[Stored entries]
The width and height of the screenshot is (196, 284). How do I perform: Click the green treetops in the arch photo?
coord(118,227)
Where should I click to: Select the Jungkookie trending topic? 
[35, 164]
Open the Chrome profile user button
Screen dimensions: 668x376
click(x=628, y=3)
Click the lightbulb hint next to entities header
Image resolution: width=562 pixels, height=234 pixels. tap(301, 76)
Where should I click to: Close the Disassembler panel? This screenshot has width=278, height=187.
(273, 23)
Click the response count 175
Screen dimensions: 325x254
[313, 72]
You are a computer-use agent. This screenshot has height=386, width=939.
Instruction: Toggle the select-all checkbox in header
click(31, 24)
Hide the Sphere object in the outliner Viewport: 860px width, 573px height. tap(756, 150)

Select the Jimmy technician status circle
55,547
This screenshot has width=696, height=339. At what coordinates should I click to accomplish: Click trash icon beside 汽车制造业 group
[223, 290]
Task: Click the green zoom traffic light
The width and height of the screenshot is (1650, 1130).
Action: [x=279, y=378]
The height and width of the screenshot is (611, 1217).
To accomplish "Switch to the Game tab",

Description of the task
Extract every line of the data above and reproduce each one verbatim, in its original order.

Complete answer
The width and height of the screenshot is (196, 284). How do I perform: Click the green treetops in the arch photo?
coord(118,227)
Where should I click to: Select the Jungkookie trending topic? 
[35, 164]
Open the Chrome profile user button
Screen dimensions: 668x376
click(x=628, y=3)
Click the lightbulb hint next to entities header
Image resolution: width=562 pixels, height=234 pixels. tap(301, 76)
Where should I click to: Close the Disassembler panel? This screenshot has width=278, height=187.
(273, 23)
Click the response count 175
Screen dimensions: 325x254
[313, 72]
You are a computer-use agent. This screenshot has height=386, width=939.
Instruction: Toggle the select-all checkbox in header
click(31, 24)
Hide the Sphere object in the outliner Viewport: 860px width, 573px height. tap(756, 150)

Select the Jimmy technician status circle
55,547
This screenshot has width=696, height=339. At what coordinates should I click to accomplish: Click trash icon beside 汽车制造业 group
[223, 290]
Task: Click the green zoom traffic light
The width and height of the screenshot is (1650, 1130).
Action: [x=279, y=378]
The height and width of the screenshot is (611, 1217).
To accomplish "Switch to the Game tab",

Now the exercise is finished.